La Loi sur les municipalités de 1840 et les émeutes subséquentes à Barcelone et Madrid ont poussé la reine Marie-Christine, alors régente, à la démission, marquant le début de la régence d'Espartero. Le texte traite de la confrontation entre les soutiens libéraux, modérés, progressistes et sociaux dont dispose chaque camp.
La Division de la Société Espagnole
Après la mort de Ferdinand VII et les décisions prises concernant la question dynastique (Loi salique / Pragmatique Sanction) permettant aux femmes de régner, ce que l'on appellera le contentieux de succession cache en réalité un conflit idéologique. Celui-ci a divisé la société espagnole en deux secteurs ayant des intérêts contradictoires :
- a) Le camp élisabéthain : composé d'hommes d'affaires, de bourgeois, de fonctionnaires, d'officiers de l'armée, de la noblesse, des hautes hiérarchies ecclésiastiques, de la population urbaine et des libéraux. Ils ont choisi de défendre les droits dynastiques d'Isabelle, y voyant la possibilité du triomphe de leurs idées.
- b) Les carlistes : formés par tous ceux qui s'opposent à la révolution libérale, notamment la petite noblesse, certains officiers militaires (les plus réactionnaires), une partie du bas clergé et de nombreux agriculteurs ou petits exploitants modestes qui associaient le libéralisme à l'augmentation des impôts.
La Régence et la Construction de l'État Libéral
La mort de Ferdinand VII n'avait laissé presque aucune chance de survie au régime absolutiste, alors que dans le contexte européen de l'époque, le libéralisme triomphait en France et au Portugal. Enfin, l'insurrection carliste a forcé la reine mère Marie-Christine, qui n'avait personnellement aucune sympathie pour les idées libérales, à faire confiance aux anciens adversaires de son défunt mari et à introduire des réformes politiques. Les libéraux sont alors apparus comme la seule force capable de défendre les droits au trône de sa fille.
Pendant la guerre civile, le lien entre le mouvement libéral et la défense de la princesse Isabelle s'est renforcé. Marie-Christine assuma la régence en 1833, devenant chef de l'État pour sa fille mineure. Ainsi commença une phase de régence (1833-1843), période de transition ayant conduit à la construction de l'État libéral. Sa mise en œuvre fut réalisée durant les années du règne d'Isabelle II (1843-1868).

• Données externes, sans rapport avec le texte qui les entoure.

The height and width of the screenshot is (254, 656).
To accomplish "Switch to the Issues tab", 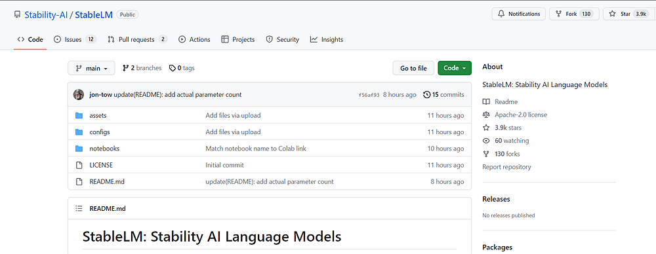I will [x=75, y=39].
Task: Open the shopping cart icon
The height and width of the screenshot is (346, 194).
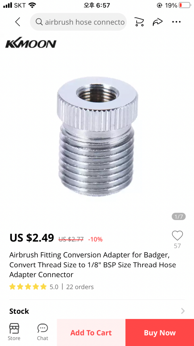Action: 139,22
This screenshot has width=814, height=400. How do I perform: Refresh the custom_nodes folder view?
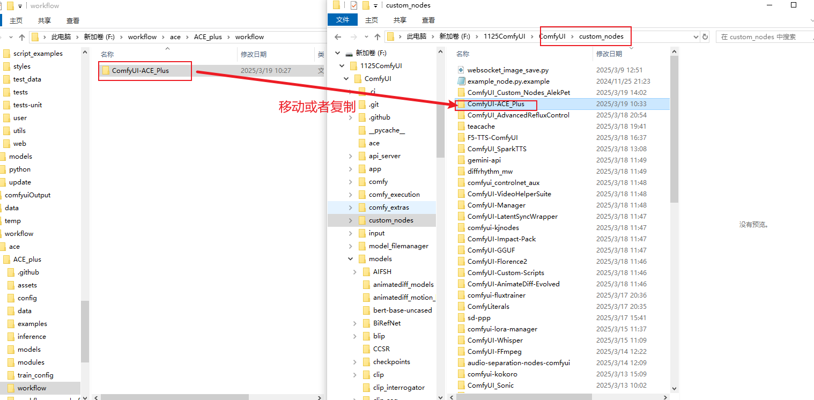pyautogui.click(x=705, y=37)
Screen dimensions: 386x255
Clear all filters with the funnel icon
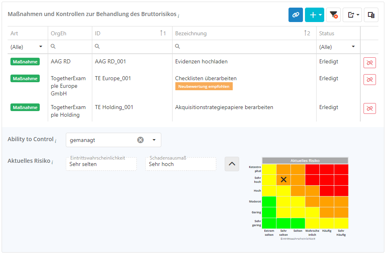[333, 15]
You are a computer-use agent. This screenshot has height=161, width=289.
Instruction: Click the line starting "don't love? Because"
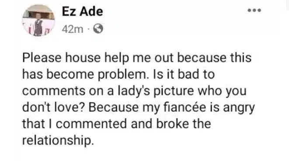point(139,107)
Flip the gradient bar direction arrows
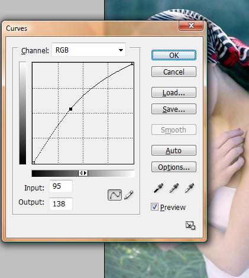This screenshot has width=249, height=278. point(83,173)
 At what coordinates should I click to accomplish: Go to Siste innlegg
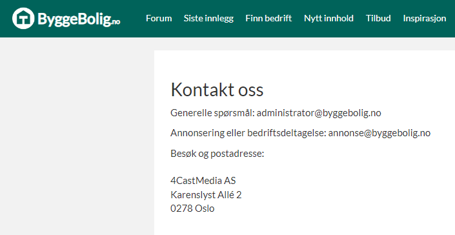[x=208, y=18]
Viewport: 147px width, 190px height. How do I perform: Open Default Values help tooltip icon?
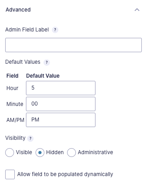pyautogui.click(x=47, y=63)
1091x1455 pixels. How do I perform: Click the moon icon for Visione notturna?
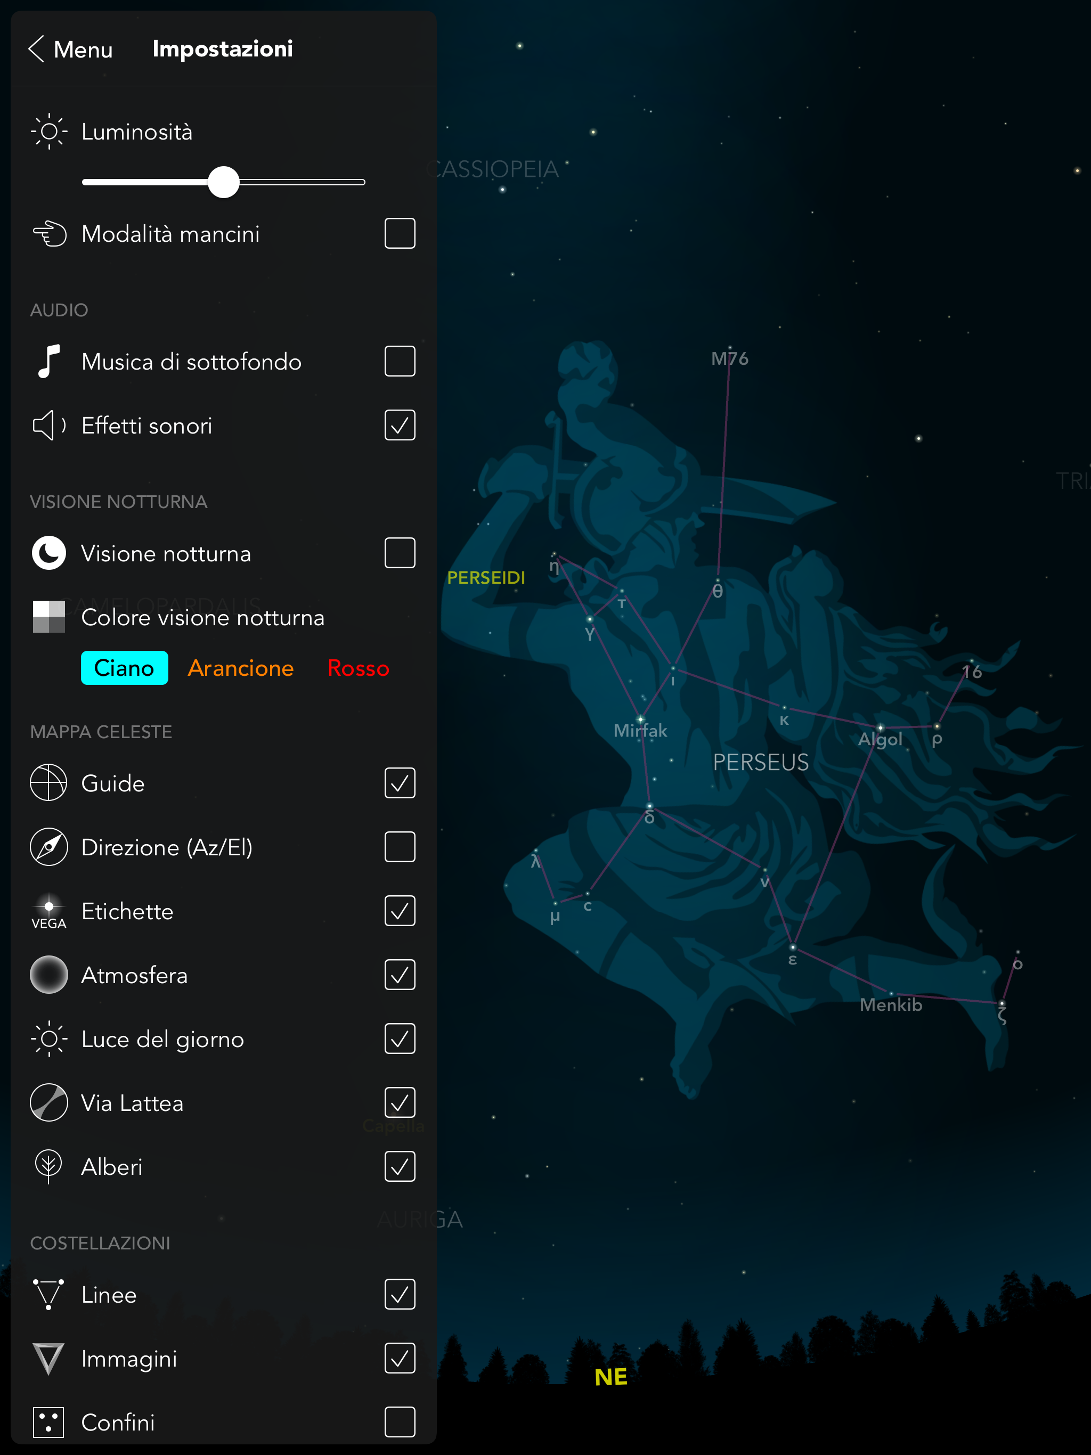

Le Système Électoral et ses Limites
La politique de clientélisme, basée sur des réseaux d'influence et de petits groupes de chefs de parti et de grandes entreprises, s'est appuyée sur un système électoral corrompu, marqué par la manipulation du recensement et des résultats. Le ministre du Gouvernement et les gouverneurs civils manipulaient le processus électoral.
C'était un système, par ailleurs, où seul un faible pourcentage de la population était admis à participer : de 1 % à 25 % lors des phases les plus représentatives, et après l'exil de la reine. En réponse, les progressistes d'abord, puis les démocrates (parti fondé en 1849 suite à une scission du Parti progressiste), ont appelé à une réforme de la loi électorale et à l'extension du suffrage à tous les hommes adultes.
Conclusion
L'idéologie des partis libéraux sous le règne d'Isabelle II a écarté du jeu politique les classes moyennes et inférieures de la société espagnole. Celles-ci commenceront bientôt à défendre des idées plus avancées, comme l'idéal démocrate. Les obstacles au libre jeu politique ont provoqué, d'autre part, l'élargissement du fossé entre l'Espagne réelle et l'Espagne officielle.